--- Aufgabenstellung ---
Geben Sie die Zeilen unverändert wieder, beginnend mit der Zeile, die „Open the Navigation menu“ enthält, bis einschließlich der Zeile, die „Click sender IP“ enthält, und nur diese.

--- Extrahierte Einträge ---
------------
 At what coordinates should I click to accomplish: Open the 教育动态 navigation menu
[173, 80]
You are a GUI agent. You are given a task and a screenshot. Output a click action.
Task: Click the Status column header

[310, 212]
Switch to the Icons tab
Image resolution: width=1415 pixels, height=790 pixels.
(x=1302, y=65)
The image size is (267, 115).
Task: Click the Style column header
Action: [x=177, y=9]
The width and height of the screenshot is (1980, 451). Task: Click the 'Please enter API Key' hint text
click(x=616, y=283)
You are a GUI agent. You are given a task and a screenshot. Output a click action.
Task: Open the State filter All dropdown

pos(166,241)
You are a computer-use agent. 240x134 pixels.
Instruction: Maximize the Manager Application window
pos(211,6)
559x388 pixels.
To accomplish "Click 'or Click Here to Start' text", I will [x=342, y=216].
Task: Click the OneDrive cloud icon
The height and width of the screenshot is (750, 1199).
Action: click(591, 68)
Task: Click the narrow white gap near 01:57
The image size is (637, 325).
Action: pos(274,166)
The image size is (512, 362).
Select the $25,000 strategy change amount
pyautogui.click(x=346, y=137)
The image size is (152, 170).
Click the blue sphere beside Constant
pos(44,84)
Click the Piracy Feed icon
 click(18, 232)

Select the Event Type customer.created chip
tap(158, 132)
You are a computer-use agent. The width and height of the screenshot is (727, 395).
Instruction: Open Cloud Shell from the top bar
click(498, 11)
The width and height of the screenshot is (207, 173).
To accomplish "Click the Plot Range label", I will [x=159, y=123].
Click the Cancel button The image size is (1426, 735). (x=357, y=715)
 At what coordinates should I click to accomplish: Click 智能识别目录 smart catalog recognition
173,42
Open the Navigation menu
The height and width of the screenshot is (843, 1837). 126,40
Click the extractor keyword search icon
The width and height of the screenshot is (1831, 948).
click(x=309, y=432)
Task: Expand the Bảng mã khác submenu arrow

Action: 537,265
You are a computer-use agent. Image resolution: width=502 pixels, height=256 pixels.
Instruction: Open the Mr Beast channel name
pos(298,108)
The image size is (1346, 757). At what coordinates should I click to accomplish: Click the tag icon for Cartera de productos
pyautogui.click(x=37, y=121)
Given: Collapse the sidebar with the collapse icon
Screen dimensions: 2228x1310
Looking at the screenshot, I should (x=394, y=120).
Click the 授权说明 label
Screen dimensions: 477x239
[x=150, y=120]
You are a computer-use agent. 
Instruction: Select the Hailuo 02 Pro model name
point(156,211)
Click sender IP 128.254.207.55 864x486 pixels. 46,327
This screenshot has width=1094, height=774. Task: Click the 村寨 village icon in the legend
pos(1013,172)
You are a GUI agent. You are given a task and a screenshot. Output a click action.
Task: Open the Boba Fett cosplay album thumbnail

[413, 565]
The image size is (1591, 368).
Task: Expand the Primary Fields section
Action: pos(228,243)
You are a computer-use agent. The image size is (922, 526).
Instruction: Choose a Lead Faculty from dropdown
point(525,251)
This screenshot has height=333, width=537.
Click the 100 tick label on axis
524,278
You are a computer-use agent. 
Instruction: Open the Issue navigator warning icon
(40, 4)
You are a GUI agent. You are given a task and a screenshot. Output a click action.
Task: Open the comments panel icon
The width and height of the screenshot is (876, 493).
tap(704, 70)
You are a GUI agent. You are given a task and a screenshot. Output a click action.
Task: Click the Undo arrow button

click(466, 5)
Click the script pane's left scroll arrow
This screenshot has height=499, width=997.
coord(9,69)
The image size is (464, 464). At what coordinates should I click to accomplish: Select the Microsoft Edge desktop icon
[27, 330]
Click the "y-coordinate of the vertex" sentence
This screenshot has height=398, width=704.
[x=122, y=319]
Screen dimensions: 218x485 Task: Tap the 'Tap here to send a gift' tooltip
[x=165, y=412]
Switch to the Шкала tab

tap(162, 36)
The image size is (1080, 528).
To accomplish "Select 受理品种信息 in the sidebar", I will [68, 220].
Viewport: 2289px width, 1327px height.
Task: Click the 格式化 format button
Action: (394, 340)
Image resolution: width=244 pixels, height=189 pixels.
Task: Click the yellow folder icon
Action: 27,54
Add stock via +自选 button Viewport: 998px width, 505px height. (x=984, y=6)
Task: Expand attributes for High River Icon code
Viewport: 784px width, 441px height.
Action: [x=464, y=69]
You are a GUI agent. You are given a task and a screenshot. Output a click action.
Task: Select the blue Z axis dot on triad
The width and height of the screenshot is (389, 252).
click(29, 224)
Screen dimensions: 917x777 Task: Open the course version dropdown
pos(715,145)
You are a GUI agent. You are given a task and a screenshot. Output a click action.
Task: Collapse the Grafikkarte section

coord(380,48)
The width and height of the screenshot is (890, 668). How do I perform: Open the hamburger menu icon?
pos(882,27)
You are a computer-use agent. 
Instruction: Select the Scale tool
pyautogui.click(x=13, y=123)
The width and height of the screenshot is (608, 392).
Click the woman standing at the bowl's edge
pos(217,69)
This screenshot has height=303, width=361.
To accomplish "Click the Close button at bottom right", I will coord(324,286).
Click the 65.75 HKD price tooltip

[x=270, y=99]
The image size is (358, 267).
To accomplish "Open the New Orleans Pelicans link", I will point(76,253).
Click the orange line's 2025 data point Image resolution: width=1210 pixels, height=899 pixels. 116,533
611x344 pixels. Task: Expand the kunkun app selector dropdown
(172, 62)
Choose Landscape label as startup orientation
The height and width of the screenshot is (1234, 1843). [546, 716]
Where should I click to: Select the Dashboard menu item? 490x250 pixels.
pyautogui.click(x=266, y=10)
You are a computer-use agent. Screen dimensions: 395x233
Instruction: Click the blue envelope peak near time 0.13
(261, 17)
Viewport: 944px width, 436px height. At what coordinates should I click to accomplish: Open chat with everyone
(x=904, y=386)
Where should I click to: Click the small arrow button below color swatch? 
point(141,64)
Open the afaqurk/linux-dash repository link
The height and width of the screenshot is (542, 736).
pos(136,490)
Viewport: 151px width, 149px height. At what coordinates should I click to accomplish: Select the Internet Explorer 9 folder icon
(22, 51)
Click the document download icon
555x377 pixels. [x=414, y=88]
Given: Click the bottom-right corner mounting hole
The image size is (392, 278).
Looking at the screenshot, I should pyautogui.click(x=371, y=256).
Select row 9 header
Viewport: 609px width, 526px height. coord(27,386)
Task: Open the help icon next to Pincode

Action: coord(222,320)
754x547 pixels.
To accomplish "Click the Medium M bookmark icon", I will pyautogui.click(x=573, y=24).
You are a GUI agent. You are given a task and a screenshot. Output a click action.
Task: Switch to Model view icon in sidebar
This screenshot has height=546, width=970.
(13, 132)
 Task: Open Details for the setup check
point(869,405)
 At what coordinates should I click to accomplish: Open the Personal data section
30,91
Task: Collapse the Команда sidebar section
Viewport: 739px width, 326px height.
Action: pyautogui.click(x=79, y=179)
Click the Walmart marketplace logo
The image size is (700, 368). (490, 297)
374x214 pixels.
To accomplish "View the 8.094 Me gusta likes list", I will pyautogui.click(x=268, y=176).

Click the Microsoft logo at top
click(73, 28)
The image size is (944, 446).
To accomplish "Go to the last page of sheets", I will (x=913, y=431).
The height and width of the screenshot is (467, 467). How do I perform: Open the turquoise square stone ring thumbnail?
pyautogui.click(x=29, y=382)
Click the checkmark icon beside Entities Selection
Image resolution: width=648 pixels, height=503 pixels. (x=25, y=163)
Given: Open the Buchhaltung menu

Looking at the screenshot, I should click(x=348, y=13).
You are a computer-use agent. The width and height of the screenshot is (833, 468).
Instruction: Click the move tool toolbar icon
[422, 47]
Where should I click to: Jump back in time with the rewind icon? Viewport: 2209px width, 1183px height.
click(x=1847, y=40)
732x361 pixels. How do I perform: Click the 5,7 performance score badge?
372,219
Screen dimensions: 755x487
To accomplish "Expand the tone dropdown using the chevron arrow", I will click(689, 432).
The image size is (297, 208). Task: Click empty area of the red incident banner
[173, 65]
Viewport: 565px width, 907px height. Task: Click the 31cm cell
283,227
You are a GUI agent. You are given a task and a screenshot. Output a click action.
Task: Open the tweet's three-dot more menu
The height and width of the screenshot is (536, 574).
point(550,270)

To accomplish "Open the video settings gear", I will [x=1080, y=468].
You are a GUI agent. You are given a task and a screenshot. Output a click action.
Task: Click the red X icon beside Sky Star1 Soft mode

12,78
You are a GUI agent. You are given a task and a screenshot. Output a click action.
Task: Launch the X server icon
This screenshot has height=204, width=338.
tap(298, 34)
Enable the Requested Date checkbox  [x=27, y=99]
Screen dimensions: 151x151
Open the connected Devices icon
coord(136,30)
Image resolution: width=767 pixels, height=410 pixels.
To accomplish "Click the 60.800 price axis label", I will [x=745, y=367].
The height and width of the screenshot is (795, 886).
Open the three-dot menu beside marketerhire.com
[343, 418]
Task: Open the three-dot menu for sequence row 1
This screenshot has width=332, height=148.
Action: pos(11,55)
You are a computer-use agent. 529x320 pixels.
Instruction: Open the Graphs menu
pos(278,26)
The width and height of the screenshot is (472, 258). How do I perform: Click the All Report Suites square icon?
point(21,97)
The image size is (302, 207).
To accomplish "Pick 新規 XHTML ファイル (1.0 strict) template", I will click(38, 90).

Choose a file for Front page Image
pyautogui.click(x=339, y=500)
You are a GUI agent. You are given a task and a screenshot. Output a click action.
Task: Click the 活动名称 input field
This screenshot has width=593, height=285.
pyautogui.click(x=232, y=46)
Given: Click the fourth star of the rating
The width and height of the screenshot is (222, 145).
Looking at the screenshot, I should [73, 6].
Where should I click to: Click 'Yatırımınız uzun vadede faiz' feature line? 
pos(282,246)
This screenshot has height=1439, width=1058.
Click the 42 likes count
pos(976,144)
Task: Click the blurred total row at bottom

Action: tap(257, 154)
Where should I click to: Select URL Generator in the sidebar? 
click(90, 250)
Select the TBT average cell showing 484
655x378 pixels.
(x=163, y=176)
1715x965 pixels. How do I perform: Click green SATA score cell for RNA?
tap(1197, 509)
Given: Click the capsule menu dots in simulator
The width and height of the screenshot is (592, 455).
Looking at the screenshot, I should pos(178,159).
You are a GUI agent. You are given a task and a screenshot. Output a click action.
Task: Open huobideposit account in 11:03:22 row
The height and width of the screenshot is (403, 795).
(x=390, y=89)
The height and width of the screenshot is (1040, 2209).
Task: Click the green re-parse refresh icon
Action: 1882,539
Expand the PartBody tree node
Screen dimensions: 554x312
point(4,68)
------------
--- Lösung der Aufgabe ---
Open the Navigation menu
The height and width of the screenshot is (843, 1837). 126,40
Click the extractor keyword search icon
The width and height of the screenshot is (1831, 948).
click(x=309, y=432)
Task: Expand the Bảng mã khác submenu arrow

Action: 537,265
You are a computer-use agent. Image resolution: width=502 pixels, height=256 pixels.
Instruction: Open the Mr Beast channel name
pos(298,108)
The image size is (1346, 757). At what coordinates should I click to accomplish: Click the tag icon for Cartera de productos
pyautogui.click(x=37, y=121)
Given: Collapse the sidebar with the collapse icon
Screen dimensions: 2228x1310
Looking at the screenshot, I should (x=394, y=120).
Click the 授权说明 label
Screen dimensions: 477x239
[x=150, y=120]
You are a computer-use agent. 
Instruction: Select the Hailuo 02 Pro model name
point(156,211)
Click sender IP 128.254.207.55 864x486 pixels. 46,327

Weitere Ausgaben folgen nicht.